I don’t know if my husband knows it but when we first started dating he had competition, a very sweet friend of a friend.
One night I picked up a phone call from the hospital, calling to see if I was free to come in and interpret in the Emergency Room. When I arrived it quickly became clear that this was a messy case: the patient distrusted the resident whom she viewed as not yet a real doctor, the resident insisted on speaking in her broken Spanish instead of using the interpreter (me), and the whole shebang was going rapidly downhill as the patient argued to leave against medical recommendations –a decision that could very well have cost her life.

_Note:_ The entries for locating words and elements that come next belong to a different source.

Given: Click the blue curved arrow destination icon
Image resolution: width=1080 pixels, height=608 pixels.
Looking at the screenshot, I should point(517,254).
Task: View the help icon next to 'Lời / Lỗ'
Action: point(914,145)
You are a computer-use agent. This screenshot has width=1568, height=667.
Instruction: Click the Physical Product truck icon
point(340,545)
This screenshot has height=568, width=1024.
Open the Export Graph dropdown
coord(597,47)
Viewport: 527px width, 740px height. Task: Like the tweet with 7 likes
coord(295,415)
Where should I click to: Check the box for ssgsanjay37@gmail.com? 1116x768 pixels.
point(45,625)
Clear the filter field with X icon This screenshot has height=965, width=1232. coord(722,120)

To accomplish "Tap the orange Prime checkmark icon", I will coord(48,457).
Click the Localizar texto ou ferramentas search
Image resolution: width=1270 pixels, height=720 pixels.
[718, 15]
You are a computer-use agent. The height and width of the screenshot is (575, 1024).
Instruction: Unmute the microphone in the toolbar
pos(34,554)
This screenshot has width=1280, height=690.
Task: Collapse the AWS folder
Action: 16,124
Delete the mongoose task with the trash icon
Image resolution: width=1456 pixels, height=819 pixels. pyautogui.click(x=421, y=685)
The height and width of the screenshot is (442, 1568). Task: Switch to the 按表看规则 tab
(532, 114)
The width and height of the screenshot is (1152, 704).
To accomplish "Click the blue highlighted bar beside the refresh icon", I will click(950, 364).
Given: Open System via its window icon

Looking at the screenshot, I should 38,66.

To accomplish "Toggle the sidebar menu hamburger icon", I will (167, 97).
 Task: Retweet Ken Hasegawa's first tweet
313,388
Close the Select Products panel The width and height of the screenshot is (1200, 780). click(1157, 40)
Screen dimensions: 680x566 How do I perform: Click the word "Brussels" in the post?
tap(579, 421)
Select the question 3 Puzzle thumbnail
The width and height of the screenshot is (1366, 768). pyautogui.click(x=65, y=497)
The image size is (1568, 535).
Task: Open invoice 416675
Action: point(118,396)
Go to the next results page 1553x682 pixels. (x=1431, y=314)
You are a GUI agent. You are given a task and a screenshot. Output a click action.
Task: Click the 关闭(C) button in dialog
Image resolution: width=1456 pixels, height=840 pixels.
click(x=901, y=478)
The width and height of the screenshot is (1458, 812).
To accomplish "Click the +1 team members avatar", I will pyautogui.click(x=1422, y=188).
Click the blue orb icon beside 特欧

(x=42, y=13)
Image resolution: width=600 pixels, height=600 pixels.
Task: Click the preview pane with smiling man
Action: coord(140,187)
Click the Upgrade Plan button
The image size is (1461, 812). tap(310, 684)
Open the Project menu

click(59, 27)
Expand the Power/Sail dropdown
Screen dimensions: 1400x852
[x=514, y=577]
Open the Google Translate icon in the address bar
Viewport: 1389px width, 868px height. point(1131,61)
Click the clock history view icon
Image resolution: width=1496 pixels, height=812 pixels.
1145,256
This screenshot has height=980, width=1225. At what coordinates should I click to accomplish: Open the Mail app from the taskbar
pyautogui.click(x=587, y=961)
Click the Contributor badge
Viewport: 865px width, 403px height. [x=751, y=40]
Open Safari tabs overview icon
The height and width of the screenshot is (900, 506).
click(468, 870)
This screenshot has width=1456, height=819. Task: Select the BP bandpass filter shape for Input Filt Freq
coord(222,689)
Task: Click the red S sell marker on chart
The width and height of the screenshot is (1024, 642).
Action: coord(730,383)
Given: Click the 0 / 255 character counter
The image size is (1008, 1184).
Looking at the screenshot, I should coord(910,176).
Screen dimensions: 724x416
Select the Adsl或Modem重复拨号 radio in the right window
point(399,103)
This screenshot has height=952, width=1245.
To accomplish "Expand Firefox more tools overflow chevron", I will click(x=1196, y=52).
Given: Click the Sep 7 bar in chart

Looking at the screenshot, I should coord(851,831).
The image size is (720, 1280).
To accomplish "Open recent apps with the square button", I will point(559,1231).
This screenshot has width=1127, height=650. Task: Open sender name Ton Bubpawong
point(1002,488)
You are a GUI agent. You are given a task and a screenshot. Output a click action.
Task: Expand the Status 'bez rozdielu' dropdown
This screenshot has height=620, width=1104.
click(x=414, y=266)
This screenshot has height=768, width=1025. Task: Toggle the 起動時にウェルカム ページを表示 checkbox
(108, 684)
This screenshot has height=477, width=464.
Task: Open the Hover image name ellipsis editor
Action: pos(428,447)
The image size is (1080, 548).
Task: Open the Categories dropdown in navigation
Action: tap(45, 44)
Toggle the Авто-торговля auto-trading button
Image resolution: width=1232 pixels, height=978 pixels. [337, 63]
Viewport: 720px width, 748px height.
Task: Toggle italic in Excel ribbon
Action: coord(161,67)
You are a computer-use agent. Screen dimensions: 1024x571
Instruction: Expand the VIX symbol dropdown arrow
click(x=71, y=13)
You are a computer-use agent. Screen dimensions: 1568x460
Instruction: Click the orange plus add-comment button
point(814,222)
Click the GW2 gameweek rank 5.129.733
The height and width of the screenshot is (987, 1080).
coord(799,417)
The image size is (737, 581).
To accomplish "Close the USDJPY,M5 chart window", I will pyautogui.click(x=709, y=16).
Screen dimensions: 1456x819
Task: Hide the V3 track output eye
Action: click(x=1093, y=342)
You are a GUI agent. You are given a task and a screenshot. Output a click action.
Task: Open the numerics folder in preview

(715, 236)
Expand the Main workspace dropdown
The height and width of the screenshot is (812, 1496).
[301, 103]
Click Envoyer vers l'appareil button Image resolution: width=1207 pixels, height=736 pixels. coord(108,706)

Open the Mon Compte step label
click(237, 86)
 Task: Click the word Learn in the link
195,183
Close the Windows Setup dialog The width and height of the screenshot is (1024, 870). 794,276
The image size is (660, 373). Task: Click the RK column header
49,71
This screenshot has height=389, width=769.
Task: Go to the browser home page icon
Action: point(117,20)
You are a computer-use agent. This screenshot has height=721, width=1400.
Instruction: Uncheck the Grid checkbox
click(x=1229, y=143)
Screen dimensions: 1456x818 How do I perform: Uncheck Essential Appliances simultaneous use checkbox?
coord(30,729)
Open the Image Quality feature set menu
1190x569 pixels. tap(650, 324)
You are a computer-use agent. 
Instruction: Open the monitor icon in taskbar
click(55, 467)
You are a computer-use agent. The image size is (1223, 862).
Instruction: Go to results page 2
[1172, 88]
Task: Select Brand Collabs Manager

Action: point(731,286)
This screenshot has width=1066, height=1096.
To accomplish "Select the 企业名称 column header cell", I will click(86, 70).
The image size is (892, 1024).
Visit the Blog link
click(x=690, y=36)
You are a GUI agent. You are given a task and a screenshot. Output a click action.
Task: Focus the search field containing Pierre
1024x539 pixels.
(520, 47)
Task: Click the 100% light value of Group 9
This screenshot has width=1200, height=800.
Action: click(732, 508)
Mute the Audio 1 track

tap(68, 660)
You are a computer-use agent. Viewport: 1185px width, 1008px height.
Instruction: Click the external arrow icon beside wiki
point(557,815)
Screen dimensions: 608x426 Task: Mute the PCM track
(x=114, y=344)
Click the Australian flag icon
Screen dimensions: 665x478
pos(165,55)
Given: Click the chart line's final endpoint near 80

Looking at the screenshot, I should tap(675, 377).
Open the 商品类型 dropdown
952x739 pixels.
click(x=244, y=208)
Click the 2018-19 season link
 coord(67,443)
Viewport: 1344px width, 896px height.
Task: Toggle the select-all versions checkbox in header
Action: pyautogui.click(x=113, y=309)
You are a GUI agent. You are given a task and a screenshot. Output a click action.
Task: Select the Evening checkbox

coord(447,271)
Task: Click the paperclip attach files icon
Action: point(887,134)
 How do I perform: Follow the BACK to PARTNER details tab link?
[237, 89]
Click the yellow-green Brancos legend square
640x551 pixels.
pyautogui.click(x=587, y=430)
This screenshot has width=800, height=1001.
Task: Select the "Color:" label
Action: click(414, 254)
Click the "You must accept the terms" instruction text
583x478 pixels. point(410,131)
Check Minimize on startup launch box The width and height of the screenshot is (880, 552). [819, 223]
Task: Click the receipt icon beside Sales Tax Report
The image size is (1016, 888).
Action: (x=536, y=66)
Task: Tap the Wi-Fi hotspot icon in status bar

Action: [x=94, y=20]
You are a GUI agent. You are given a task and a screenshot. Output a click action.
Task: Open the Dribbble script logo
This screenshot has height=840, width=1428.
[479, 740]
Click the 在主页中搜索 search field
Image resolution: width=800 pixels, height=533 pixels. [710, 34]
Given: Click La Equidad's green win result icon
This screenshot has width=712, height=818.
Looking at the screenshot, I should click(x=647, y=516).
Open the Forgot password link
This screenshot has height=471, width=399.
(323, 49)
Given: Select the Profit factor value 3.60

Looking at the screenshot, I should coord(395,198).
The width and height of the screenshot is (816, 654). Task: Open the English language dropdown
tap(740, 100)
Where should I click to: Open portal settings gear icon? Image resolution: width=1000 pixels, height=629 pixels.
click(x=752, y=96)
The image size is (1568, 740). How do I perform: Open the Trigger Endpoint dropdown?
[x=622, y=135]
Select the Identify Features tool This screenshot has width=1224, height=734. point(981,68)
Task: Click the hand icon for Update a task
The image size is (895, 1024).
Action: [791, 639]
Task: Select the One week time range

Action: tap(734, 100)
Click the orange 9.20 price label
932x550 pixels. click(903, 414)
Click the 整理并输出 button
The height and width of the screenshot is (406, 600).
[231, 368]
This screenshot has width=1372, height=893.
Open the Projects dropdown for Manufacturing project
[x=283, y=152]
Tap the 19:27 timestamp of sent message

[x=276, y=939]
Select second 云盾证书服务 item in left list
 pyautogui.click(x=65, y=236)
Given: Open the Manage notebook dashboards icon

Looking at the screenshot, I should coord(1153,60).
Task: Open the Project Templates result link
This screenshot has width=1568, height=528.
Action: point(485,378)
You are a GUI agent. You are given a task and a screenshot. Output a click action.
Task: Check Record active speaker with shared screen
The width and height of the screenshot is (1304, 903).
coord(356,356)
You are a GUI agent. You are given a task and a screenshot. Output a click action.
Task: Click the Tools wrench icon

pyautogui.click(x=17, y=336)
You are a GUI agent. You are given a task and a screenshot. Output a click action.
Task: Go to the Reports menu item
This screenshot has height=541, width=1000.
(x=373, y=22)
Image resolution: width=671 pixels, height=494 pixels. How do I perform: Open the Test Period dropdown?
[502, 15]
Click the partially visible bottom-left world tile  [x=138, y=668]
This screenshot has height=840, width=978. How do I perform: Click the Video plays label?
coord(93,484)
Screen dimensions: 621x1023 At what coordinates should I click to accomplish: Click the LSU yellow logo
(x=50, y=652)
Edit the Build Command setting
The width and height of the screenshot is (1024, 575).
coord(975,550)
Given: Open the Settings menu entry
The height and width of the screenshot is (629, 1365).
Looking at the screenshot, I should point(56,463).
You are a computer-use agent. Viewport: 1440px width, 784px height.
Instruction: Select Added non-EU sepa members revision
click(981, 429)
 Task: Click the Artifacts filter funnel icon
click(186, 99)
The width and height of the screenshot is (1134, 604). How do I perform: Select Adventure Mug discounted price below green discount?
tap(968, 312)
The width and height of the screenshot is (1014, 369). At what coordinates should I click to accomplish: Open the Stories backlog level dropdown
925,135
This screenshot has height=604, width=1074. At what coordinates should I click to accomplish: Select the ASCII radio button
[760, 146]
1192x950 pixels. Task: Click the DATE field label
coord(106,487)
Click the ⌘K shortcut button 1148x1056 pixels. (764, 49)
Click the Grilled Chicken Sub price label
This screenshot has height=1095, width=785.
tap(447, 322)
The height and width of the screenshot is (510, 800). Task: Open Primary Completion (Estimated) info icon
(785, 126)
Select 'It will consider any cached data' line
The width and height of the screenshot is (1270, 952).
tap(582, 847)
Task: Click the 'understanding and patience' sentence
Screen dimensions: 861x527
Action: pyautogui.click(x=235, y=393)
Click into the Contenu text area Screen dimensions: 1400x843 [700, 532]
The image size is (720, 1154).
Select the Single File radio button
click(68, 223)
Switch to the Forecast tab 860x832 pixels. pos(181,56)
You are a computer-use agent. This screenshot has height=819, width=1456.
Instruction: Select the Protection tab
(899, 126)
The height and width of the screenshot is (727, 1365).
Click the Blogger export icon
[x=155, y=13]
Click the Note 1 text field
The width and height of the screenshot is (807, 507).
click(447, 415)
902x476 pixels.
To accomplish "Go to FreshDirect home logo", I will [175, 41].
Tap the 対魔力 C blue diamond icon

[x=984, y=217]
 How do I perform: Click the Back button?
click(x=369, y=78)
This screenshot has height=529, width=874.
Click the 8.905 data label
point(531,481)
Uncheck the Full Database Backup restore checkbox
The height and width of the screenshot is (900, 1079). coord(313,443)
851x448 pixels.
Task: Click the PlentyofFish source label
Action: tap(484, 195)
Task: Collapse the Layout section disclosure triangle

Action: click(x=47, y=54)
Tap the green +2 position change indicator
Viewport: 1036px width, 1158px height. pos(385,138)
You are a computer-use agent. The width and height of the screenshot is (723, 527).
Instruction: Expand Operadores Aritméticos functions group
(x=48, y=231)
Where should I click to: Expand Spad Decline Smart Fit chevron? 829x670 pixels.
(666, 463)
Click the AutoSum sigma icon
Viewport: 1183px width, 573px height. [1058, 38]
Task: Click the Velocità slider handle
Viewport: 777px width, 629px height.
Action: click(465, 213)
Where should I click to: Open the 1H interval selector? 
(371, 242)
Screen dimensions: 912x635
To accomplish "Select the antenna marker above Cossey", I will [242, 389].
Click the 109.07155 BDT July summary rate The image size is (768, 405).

After a long night and a whole lot of heavy-duty interpreting and cultural brokering we convinced her to stay for treatment, and I trudged home exhausted and content. On my phone were two text messages, one from each suitor sent hours and hours ago. I sent back a text to each explaining what I had been up to, sorry I wasn’t ignoring them, and how glad that this time I hadn’t let the call go to voicemail. They sent back the following replies:
Nice Guy: “Wow. What a great job! You’re really awesome for having done that.”
(or something along those lines) — a solidly good, B+/A- answer
Future husband: “It’s good to help people when they need it.”
This, I realized as I read it, was the A+ answer. I had never imagined it until he said it, but there was my worldview in a nutshell. Right,” I thought, “No pedestals, no grandeur. You get it–it’s simply good to be there for other people, because that’s what’s right.” Is it any wonder that this man won my heart?
Fast-forward to today as we recover from my husband donating his kidney to his brother.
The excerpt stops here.